Tres episodios, únicamente, son los que componen la miniserie británica Black Mirror y que si bien ya prepara su segunda temporada ha sido quizás una de las más aclamadas en los últimos tiempos. Emitida ya en TNT España, aterriza ahora para su emisión en abierto y en Cuatro a partir de esta misma noche (22:30).
Creada por el guionista Charlie Brooker (que ya creó Dead Set: la muerte en directo), la ficción cuenta con tres episodios autoconclusivos, aunque todos ellos tienen en común, el papel que juega la tecnología en la sociedad y la exploración de los límites del ser humano.
“El himno nacional”, primer capítulo de la miniserie, analiza cómo la rapidez con la que se transmite la información, el papel que juegan los medios de comunicación y la capacidad para movilizar la opinión pública, tan poderosa como cambiante, hacen que las decisiones de quienes ostentan el poder estén condicionadas por los ciudadanos.

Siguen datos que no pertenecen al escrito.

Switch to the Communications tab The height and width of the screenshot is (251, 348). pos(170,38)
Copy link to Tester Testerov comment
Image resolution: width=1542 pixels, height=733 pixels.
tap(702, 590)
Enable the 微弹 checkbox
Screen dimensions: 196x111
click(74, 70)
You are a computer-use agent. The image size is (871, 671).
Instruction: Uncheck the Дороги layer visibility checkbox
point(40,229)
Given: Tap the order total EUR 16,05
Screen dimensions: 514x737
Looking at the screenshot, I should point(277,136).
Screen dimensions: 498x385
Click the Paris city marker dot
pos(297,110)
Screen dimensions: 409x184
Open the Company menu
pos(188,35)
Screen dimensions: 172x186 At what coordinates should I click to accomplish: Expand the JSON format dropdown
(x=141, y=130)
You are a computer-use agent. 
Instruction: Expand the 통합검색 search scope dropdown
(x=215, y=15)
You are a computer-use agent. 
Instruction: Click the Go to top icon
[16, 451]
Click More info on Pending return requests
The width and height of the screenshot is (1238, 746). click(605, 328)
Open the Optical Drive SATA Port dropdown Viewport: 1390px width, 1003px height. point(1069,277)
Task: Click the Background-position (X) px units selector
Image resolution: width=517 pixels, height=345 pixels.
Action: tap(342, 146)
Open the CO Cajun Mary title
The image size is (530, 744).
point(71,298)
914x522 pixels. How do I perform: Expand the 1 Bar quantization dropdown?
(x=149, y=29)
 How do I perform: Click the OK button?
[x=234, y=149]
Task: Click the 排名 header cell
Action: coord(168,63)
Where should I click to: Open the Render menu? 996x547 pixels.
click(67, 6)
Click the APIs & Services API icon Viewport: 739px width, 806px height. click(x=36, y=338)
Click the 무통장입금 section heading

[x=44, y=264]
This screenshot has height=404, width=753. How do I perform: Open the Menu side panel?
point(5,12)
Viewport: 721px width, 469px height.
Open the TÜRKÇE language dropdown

Dirigido por Otto Bathurst (Criminal Justice, Five Days), el episodio arranca cuando el Primer Ministro, Mike Callow, personaje interpretado por Rory Kinnear, recibe una llamada telefónica urgente, en la que le comunican que la princesa Susannah (Lydia Wilson), uno de los miembros más queridos de la Familia Real, ha sido secuestrada. La noticia se da a conocer a través de un vídeo que el secuestrador cuelga en Youtube y se difunde rápidamente a través de las redes sociales conmocionando a la opinión pública. En la grabación, la princesa ruega por su liberación pero, para salvarla, el primer ministro se enfrentará a un grave dilema: decidir si cumple las exigencias del secuestrador aunque su integridad quede dañada ante todo el país o negarse al chantaje.